**Aim of the task**.
Can you copy out the data below with "Client" changed to "Customer" everywhere it occurs and every other character left unchanged?

* start Entries shown *

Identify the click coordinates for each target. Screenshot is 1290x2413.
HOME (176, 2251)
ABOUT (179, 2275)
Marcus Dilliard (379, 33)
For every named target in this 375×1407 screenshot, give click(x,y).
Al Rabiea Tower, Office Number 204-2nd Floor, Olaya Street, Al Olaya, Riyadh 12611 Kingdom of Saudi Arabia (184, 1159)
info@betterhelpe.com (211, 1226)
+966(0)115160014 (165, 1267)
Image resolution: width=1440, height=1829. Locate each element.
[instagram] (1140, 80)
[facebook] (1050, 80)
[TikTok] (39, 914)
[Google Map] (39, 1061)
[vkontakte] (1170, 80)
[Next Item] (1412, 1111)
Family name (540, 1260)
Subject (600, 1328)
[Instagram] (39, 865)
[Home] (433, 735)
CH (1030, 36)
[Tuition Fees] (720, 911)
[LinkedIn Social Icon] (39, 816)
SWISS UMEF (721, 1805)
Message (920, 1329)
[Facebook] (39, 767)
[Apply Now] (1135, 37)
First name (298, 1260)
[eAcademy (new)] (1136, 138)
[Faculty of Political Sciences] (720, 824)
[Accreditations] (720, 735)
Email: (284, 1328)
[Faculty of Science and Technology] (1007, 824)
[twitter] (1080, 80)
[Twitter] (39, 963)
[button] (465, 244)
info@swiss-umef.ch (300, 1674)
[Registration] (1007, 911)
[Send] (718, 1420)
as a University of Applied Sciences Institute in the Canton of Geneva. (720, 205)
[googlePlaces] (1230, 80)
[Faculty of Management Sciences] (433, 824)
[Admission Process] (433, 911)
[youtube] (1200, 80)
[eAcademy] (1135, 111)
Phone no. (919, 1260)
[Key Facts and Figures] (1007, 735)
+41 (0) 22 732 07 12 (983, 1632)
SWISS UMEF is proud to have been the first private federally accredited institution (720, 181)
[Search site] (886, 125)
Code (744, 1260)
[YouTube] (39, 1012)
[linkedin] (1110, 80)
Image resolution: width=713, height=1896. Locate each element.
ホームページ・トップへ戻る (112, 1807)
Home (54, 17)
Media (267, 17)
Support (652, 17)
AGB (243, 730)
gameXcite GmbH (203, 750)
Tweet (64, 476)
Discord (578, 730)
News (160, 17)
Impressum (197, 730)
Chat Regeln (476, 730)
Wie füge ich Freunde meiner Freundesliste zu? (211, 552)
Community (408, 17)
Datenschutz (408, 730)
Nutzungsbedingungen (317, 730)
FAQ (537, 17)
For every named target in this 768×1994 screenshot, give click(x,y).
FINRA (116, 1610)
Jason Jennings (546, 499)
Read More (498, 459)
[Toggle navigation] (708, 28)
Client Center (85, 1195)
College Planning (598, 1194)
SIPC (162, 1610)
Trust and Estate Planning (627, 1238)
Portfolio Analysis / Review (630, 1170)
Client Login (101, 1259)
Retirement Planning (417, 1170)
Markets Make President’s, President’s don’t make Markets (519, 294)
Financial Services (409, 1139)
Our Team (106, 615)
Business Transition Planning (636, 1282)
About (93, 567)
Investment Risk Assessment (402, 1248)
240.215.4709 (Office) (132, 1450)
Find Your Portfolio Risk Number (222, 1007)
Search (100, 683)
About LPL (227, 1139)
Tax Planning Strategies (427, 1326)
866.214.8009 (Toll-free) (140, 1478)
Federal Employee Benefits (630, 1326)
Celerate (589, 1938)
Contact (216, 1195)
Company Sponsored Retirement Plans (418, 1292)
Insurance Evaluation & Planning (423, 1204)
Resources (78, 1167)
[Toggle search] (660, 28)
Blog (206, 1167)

* end Entries shown *

**Exercise answer**.
Identify the click coordinates for each target. Screenshot is 1290x2413.
HOME (176, 2251)
ABOUT (179, 2275)
Marcus Dilliard (379, 33)
For every named target in this 375×1407 screenshot, give click(x,y).
Al Rabiea Tower, Office Number 204-2nd Floor, Olaya Street, Al Olaya, Riyadh 12611 Kingdom of Saudi Arabia (184, 1159)
info@betterhelpe.com (211, 1226)
+966(0)115160014 (165, 1267)
Image resolution: width=1440, height=1829. Locate each element.
[instagram] (1140, 80)
[facebook] (1050, 80)
[TikTok] (39, 914)
[Google Map] (39, 1061)
[vkontakte] (1170, 80)
[Next Item] (1412, 1111)
Family name (540, 1260)
Subject (600, 1328)
[Instagram] (39, 865)
[Home] (433, 735)
CH (1030, 36)
[Tuition Fees] (720, 911)
[LinkedIn Social Icon] (39, 816)
SWISS UMEF (721, 1805)
Message (920, 1329)
[Facebook] (39, 767)
[Apply Now] (1135, 37)
First name (298, 1260)
[eAcademy (new)] (1136, 138)
[Faculty of Political Sciences] (720, 824)
[Accreditations] (720, 735)
Email: (284, 1328)
[Faculty of Science and Technology] (1007, 824)
[twitter] (1080, 80)
[Twitter] (39, 963)
[button] (465, 244)
info@swiss-umef.ch (300, 1674)
[Registration] (1007, 911)
[Send] (718, 1420)
as a University of Applied Sciences Institute in the Canton of Geneva. (720, 205)
[googlePlaces] (1230, 80)
[Faculty of Management Sciences] (433, 824)
[Admission Process] (433, 911)
[youtube] (1200, 80)
[eAcademy] (1135, 111)
Phone no. (919, 1260)
[Key Facts and Figures] (1007, 735)
+41 (0) 22 732 07 12 (983, 1632)
SWISS UMEF is proud to have been the first private federally accredited institution (720, 181)
[Search site] (886, 125)
Code (744, 1260)
[YouTube] (39, 1012)
[linkedin] (1110, 80)
Image resolution: width=713, height=1896. Locate each element.
ホームページ・トップへ戻る (112, 1807)
Home (54, 17)
Media (267, 17)
Support (652, 17)
AGB (243, 730)
gameXcite GmbH (203, 750)
Tweet (64, 476)
Discord (578, 730)
News (160, 17)
Impressum (197, 730)
Chat Regeln (476, 730)
Wie füge ich Freunde meiner Freundesliste zu? (211, 552)
Community (408, 17)
Datenschutz (408, 730)
Nutzungsbedingungen (317, 730)
FAQ (537, 17)
For every named target in this 768×1994 screenshot, give click(x,y).
FINRA (116, 1610)
Jason Jennings (546, 499)
Read More (498, 459)
[Toggle navigation] (708, 28)
Customer Center (85, 1195)
College Planning (598, 1194)
SIPC (162, 1610)
Trust and Estate Planning (627, 1238)
Portfolio Analysis / Review (630, 1170)
Customer Login (101, 1259)
Retirement Planning (417, 1170)
Markets Make President’s, President’s don’t make Markets (519, 294)
Financial Services (409, 1139)
Our Team (106, 615)
Business Transition Planning (636, 1282)
About (93, 567)
Investment Risk Assessment (402, 1248)
240.215.4709 (Office) (132, 1450)
Find Your Portfolio Risk Number (222, 1007)
Search (100, 683)
About LPL (227, 1139)
Tax Planning Strategies (427, 1326)
866.214.8009 (Toll-free) (140, 1478)
Federal Employee Benefits (630, 1326)
Celerate (589, 1938)
Contact (216, 1195)
Company Sponsored Retirement Plans (418, 1292)
Insurance Evaluation & Planning (423, 1204)
Resources (78, 1167)
[Toggle search] (660, 28)
Blog (206, 1167)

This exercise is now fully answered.